**WHAT TO DO**. Copy out verbatim every line of the entries below, from the line containing "Viewport: 1920px width, 1080px" down through the final line of the entries.

**Dataset entries**.
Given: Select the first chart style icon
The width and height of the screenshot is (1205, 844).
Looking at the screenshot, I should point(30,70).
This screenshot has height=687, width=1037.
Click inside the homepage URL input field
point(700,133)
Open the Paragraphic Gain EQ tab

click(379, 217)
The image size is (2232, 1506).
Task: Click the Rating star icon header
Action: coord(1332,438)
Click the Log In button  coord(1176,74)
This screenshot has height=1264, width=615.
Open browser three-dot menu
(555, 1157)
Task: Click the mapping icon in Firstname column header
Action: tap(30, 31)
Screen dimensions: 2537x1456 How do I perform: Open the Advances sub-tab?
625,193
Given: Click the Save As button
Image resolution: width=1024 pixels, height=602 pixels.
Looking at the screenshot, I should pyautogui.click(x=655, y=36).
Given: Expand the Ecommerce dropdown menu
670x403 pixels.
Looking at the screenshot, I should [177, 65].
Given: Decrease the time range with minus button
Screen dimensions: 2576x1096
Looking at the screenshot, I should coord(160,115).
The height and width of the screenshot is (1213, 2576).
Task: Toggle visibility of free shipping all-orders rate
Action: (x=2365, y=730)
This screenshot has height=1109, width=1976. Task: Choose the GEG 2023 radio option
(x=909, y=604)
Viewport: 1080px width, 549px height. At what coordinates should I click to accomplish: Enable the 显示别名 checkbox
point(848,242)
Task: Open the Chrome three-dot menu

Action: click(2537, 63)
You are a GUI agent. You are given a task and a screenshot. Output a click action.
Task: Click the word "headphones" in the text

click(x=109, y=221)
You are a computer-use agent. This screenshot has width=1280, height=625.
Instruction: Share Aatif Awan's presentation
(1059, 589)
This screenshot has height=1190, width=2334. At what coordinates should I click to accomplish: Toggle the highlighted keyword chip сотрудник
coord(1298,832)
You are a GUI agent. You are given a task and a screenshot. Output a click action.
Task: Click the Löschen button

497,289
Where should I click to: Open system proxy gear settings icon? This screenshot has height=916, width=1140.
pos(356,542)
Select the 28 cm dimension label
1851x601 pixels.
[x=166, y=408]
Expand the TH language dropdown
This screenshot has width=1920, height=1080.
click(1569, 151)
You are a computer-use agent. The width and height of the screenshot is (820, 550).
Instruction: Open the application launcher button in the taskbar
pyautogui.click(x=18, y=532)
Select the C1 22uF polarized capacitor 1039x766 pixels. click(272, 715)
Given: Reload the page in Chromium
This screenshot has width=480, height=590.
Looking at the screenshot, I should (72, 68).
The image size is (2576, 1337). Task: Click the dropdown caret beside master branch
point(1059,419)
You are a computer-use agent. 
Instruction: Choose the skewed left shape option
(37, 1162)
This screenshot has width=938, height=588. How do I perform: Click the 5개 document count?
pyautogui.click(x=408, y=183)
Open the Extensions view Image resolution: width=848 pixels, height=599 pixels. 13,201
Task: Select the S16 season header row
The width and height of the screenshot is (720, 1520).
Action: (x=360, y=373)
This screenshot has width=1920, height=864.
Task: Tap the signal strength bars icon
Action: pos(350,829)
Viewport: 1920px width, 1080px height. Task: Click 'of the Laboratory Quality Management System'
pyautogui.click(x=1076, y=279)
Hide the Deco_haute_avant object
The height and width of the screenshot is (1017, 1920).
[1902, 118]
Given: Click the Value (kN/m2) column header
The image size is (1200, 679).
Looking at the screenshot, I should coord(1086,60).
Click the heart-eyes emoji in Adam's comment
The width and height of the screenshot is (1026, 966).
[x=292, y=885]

**EXERCISE ANSWER**.
Viewport: 1920px width, 1080px height. Task: Click 'of the Laboratory Quality Management System'
pyautogui.click(x=1076, y=279)
Hide the Deco_haute_avant object
The height and width of the screenshot is (1017, 1920).
[1902, 118]
Given: Click the Value (kN/m2) column header
The image size is (1200, 679).
Looking at the screenshot, I should coord(1086,60).
Click the heart-eyes emoji in Adam's comment
The width and height of the screenshot is (1026, 966).
[x=292, y=885]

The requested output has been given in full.